* [What the task asks]: Pull out every line below that contains the string "pixels", matching case exactly.

* [Rows]:
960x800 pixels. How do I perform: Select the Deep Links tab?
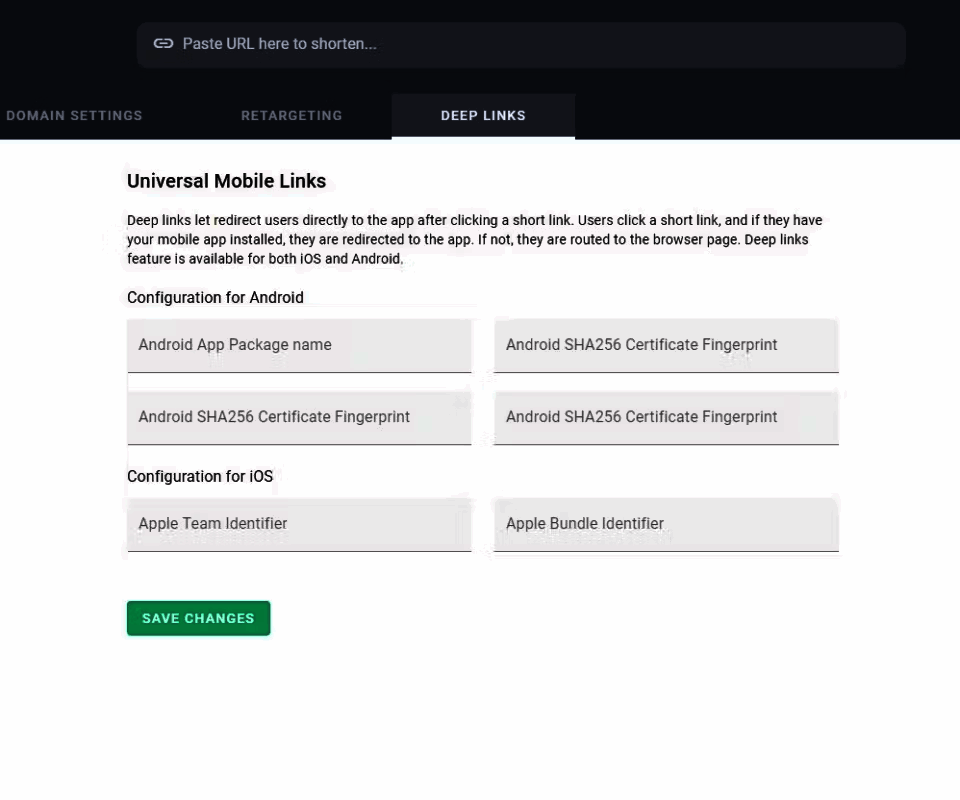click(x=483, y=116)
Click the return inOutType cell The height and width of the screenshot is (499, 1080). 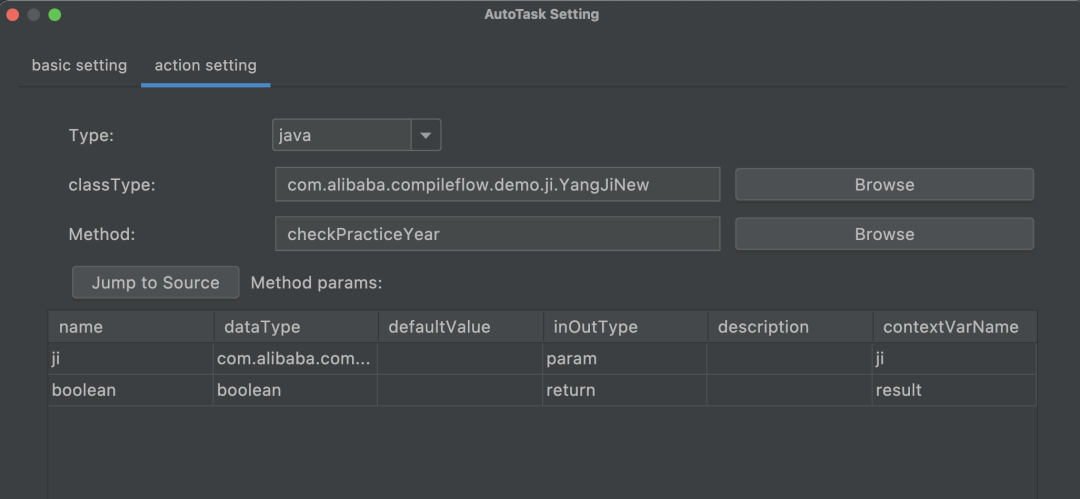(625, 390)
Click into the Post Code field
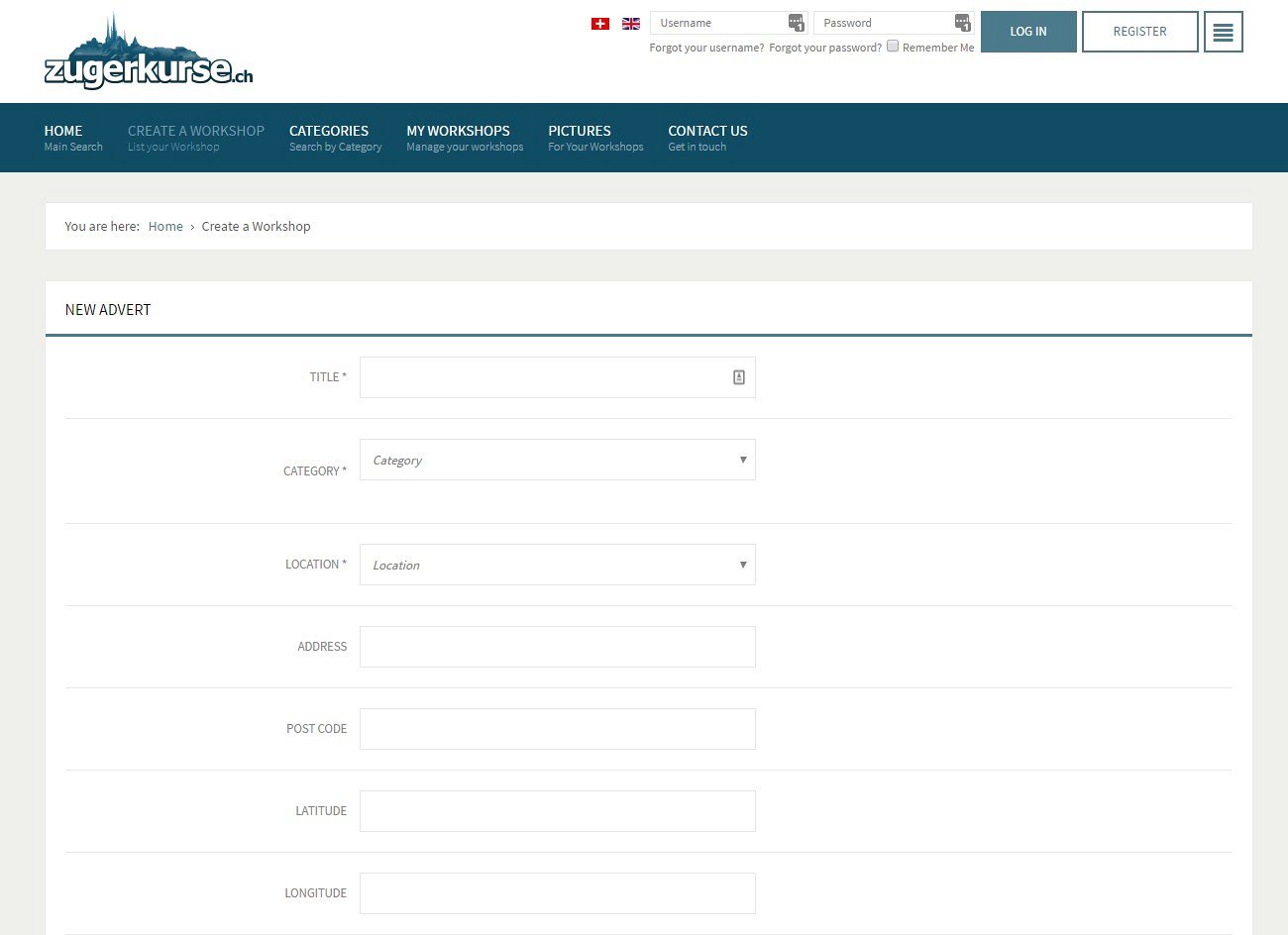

...

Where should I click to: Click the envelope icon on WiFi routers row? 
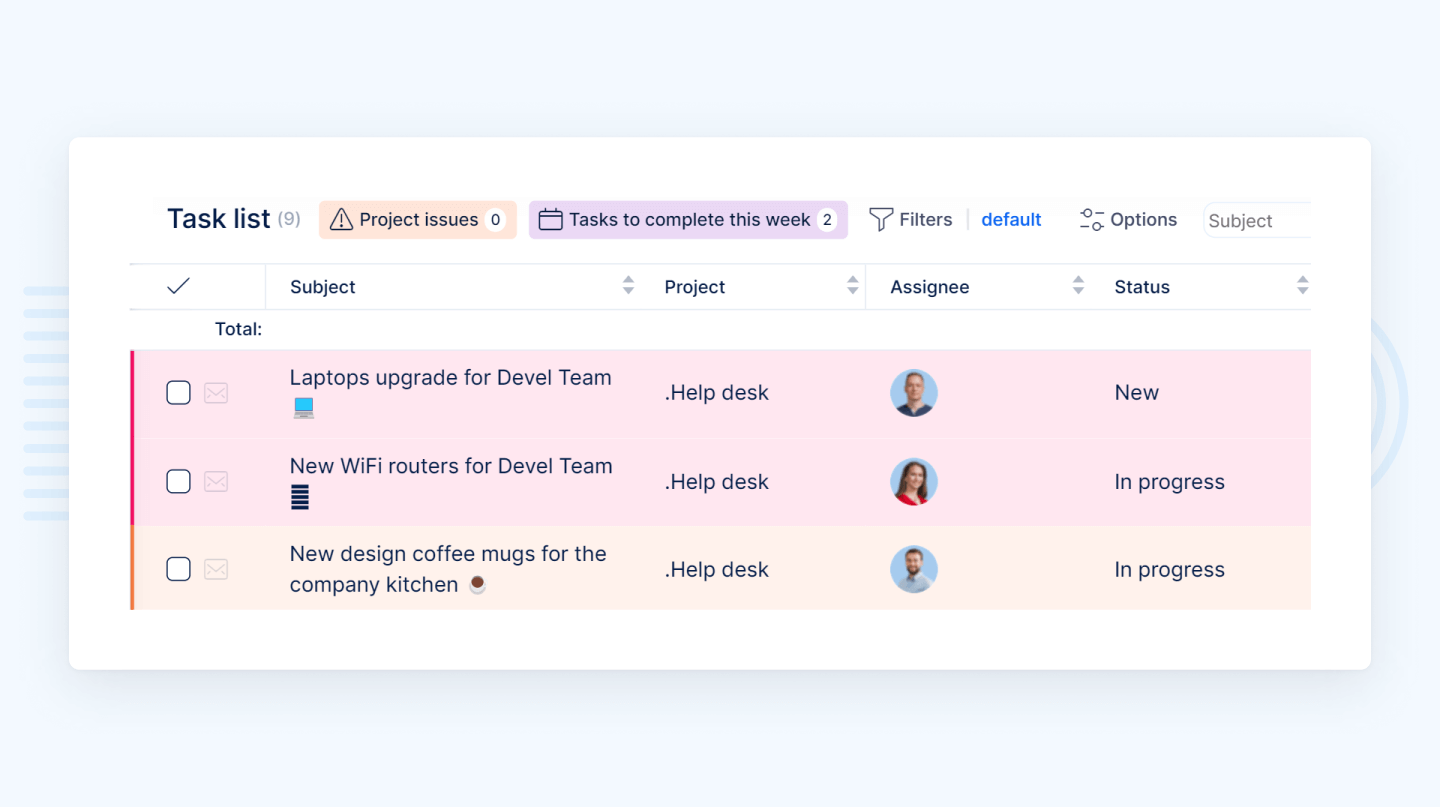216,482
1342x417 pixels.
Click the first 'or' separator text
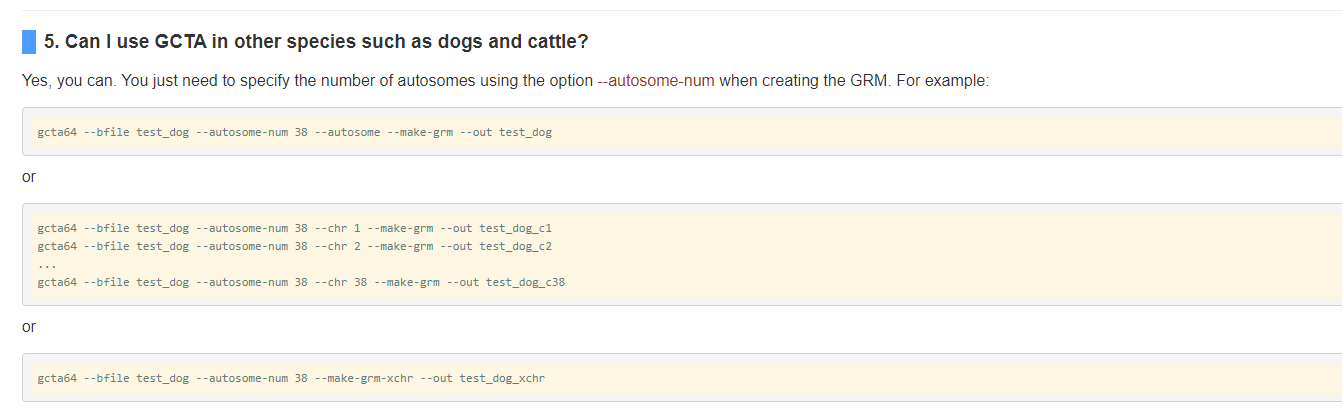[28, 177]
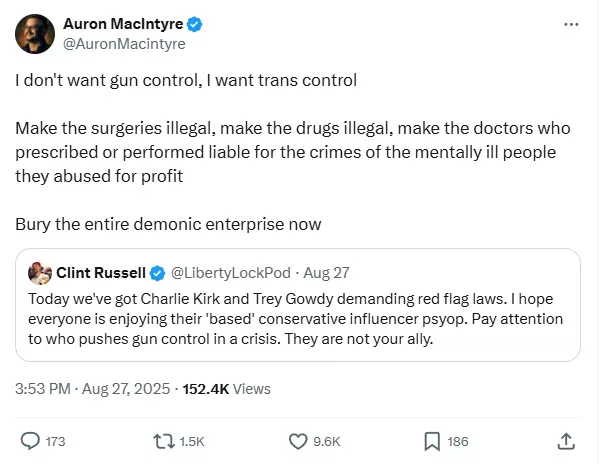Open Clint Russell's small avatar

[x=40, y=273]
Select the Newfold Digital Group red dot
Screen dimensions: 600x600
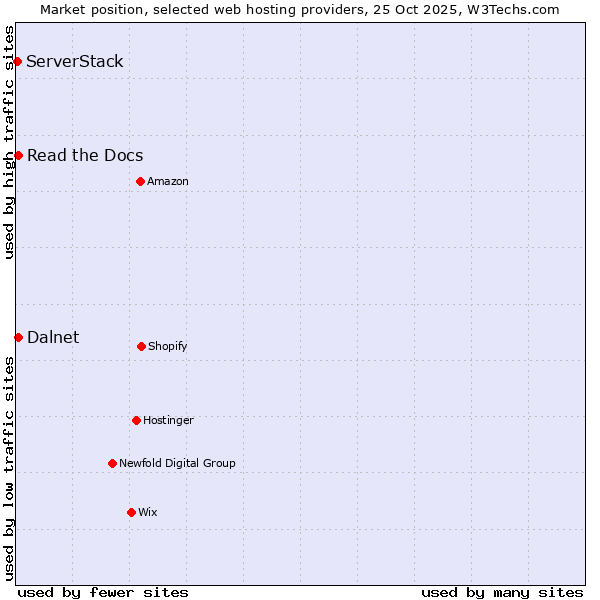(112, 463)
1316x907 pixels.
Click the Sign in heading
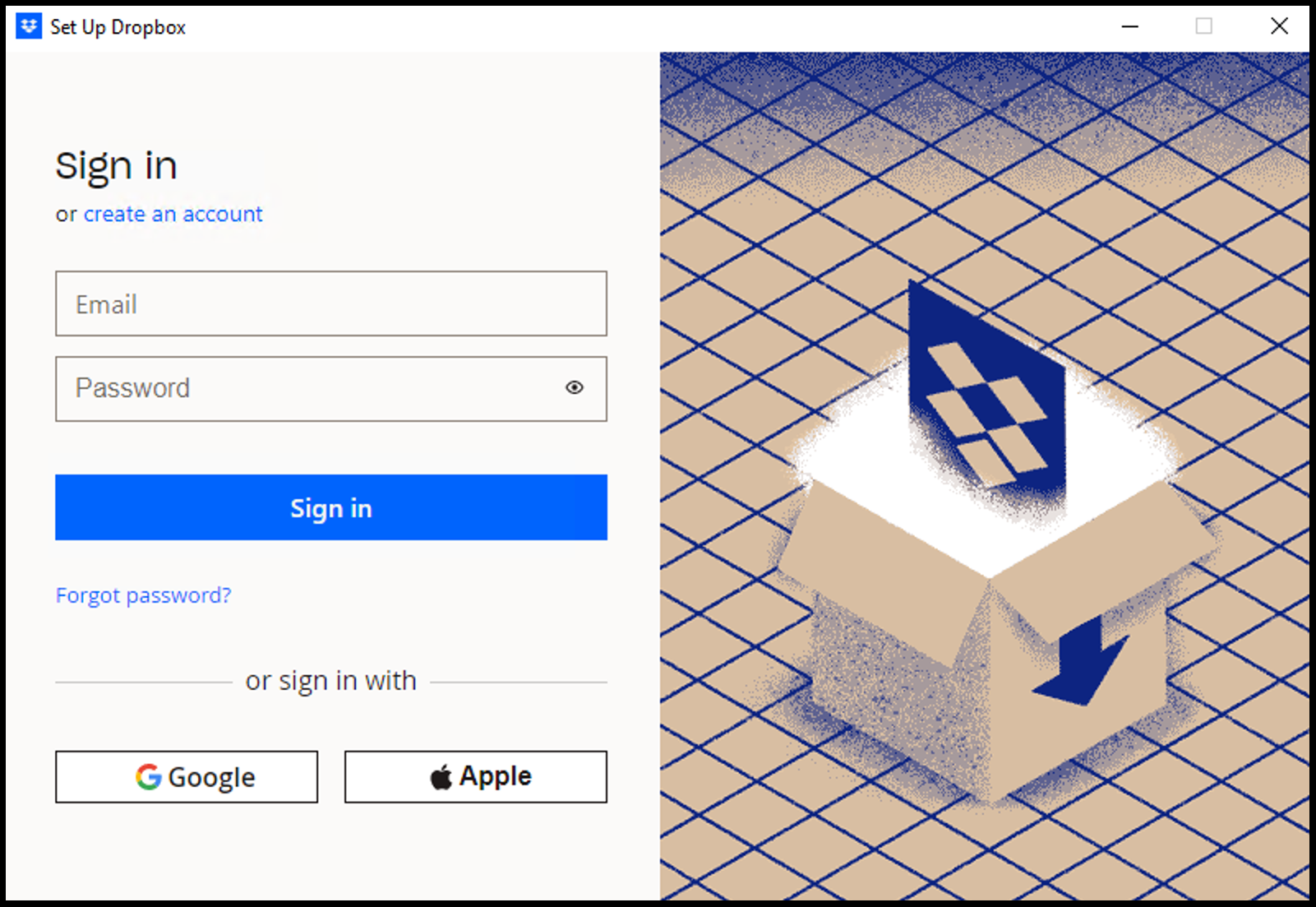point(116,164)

* [Exercise response]:
960x800 pixels. How do I perform: Select the Deep Links tab?
1342x417 pixels.
1316x907 pixels.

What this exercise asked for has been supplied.